TAREFAS —
(a) Copie fielmente o trecho do texto sobre gastronomia e turismo que se inicia com as palavras "Na ótica de" e se encerra com "MARGARIDA JESUS, 2011).".
(b) Responda às perguntas abaixo com base no texto sobre gastronomia e turismo.
(i) Segundo Cunha e Oliveira, o uso da gastronomia possibilita conhecer o quê de uma comunidade?
(ii) De acordo com Zainal et al, o que é crucial para os turistas culinários?
(iii) Segundo a Aptece, o que impulsionou o papel significativo da comida na experiência turística dos destinos?
(c) Retome o texto sobre gastronomia e turismo, dando continuidade a partir da última frase apresentada.

Na ótica de Cunha e Oliveira (2009, p. 9), “o uso da gastronomia como um

ingrediente na exploração turística tem chamado a atenção dos visitantes, pois oferece

este acesso ao patrimônio cultural, possibilitando conhecer a história, a cultura e o modo

de viver de uma comunidade no formato de turismo cultural”. Nesse contexto, a

gastronomia revelou-se como um elemento ideal para atender aos anseios da “nova

procura turística”, que busca um encontro com a cultura local de forma mais autêntica

possível (UNESCO, 1985, 2003, 2005; LÓPEZ-GUZMÁN & MARGARIDA JESUS, 2011).

De acordo com Zainal et al (2010), os turistas culinários esperam um serviço de

qualidade superior, e a ênfase em especialidades locais e ingredientes frescos é crucial.

A Associação Portuguesa de Turismo de Culinária e Economia-Aptece (2015, p. 10)

corrobora com Zainal ao afirmar que “a comida assumiu um papel significativo na

experiência turística dos destinos, impulsionada pelas tendências crescentes de

autenticidade e a necessidade de ter uma experiência de alta qualidade”.

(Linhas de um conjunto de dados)
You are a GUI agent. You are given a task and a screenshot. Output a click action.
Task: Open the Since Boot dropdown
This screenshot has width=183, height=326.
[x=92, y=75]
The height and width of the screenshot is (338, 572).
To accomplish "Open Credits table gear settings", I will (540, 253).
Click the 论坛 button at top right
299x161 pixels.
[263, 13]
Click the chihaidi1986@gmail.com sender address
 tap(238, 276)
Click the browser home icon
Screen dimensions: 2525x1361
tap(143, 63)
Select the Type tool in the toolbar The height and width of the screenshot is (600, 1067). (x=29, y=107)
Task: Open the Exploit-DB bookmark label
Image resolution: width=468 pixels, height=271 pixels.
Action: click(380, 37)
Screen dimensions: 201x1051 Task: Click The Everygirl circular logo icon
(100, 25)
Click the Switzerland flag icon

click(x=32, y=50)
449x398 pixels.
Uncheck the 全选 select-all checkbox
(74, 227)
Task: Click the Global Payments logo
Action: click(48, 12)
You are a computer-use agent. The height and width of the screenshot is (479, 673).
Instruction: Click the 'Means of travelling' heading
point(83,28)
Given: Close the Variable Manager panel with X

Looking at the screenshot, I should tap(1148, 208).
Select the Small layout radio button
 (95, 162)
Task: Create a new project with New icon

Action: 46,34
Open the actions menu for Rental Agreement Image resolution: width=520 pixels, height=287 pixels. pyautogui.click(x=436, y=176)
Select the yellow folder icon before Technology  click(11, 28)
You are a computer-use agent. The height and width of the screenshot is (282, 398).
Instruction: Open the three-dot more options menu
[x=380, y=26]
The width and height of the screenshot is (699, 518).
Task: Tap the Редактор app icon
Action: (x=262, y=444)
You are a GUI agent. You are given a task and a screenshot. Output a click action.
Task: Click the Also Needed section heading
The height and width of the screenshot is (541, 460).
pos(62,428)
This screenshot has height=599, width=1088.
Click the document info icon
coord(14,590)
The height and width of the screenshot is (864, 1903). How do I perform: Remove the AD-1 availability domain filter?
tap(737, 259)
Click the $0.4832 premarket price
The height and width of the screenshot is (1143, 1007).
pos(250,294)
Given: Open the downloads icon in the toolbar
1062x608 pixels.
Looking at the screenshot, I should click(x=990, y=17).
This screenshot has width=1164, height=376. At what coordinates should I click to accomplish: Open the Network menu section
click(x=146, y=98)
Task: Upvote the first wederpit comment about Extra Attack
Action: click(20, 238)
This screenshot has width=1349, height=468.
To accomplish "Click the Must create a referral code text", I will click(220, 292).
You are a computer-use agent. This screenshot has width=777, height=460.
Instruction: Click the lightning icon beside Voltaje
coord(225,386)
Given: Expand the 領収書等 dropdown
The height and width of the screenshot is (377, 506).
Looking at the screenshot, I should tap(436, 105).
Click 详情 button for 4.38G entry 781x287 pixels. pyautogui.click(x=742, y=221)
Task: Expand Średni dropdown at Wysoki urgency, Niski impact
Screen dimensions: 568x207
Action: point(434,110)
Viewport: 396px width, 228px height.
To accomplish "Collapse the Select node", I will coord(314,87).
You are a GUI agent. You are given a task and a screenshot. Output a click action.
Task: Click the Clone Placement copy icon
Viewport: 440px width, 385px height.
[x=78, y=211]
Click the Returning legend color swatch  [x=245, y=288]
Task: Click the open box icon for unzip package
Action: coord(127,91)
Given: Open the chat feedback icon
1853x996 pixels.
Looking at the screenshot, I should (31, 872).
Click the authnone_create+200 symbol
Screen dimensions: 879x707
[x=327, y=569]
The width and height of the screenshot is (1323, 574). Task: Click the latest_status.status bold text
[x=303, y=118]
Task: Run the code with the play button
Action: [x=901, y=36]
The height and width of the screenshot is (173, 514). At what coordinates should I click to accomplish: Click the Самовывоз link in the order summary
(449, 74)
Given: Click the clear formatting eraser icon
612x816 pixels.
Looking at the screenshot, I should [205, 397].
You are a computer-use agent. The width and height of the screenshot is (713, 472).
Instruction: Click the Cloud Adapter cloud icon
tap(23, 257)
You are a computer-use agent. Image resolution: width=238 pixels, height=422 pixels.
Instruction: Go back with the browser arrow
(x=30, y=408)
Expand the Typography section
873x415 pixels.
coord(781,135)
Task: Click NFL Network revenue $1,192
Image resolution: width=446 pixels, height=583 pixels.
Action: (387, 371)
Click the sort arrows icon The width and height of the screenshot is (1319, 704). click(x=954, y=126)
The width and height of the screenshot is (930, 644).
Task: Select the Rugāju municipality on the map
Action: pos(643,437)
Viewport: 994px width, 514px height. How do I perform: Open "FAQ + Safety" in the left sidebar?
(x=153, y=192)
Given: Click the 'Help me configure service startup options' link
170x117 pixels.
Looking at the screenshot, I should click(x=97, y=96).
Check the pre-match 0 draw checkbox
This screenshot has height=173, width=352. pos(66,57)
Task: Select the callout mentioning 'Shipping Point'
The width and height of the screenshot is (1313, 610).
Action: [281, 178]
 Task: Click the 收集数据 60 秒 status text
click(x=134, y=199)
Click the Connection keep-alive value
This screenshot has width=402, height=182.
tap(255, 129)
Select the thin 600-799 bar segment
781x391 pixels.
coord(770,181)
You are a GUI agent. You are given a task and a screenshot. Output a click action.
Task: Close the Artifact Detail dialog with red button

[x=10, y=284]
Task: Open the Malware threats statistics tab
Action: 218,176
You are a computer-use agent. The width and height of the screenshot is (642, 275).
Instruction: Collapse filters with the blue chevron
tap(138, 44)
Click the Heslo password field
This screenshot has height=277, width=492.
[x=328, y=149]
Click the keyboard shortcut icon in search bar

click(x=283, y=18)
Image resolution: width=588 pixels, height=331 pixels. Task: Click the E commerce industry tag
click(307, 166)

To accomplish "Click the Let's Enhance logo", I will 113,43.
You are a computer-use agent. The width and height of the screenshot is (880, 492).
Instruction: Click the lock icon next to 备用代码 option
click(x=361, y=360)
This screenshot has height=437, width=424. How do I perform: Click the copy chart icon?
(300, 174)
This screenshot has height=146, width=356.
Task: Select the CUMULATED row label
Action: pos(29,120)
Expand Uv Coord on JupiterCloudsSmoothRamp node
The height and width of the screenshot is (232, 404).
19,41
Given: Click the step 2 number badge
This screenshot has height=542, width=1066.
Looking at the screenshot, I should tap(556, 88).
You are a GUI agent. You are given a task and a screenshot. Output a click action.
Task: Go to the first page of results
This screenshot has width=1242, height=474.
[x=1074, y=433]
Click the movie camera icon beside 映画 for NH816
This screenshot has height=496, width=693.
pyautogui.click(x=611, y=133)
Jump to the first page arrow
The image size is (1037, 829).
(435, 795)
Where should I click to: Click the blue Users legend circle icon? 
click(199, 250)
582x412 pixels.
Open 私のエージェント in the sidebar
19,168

PROBLEMAS RESOLVIDOS —
(a)
Na ótica de Cunha e Oliveira (2009, p. 9), “o uso da gastronomia como um

ingrediente na exploração turística tem chamado a atenção dos visitantes, pois oferece

este acesso ao patrimônio cultural, possibilitando conhecer a história, a cultura e o modo

de viver de uma comunidade no formato de turismo cultural”. Nesse contexto, a

gastronomia revelou-se como um elemento ideal para atender aos anseios da “nova

procura turística”, que busca um encontro com a cultura local de forma mais autêntica

possível (UNESCO, 1985, 2003, 2005; LÓPEZ-GUZMÁN & MARGARIDA JESUS, 2011).

(b)
(i) A história, a cultura e o modo de viver da comunidade.
(ii) A ênfase em especialidades locais e ingredientes frescos.
(iii) As tendências crescentes de autenticidade e a necessidade de ter uma experiência de alta qualidade.

(c)
No âmbito dos destinos, essa relação entre o turismo e a gastronomia apresenta-

se como um caminho para preservar a alimentação tradicional dos locais e, nesse

contexto, contribuir para potencializar o desenvolvimento de toda a cadeia que envolve

o setor da alimentação, direta e indiretamente ligada ao turismo. Por isso esse segmento

tem-se revelado como uma peça-chave para o posicionamento dos alimentos regionais

(MONTECINOS, 2012; VÁZQUEZ DE LA TORRE Y AGUDO, 2010).

É diante deste cenário que a relação turismo e gastronomia tradicional tem-se

apresentado também como um caminho favorável para afirmar, valorizar e criar

sustentabilidade em diversos níveis para gastronomias tradicionais.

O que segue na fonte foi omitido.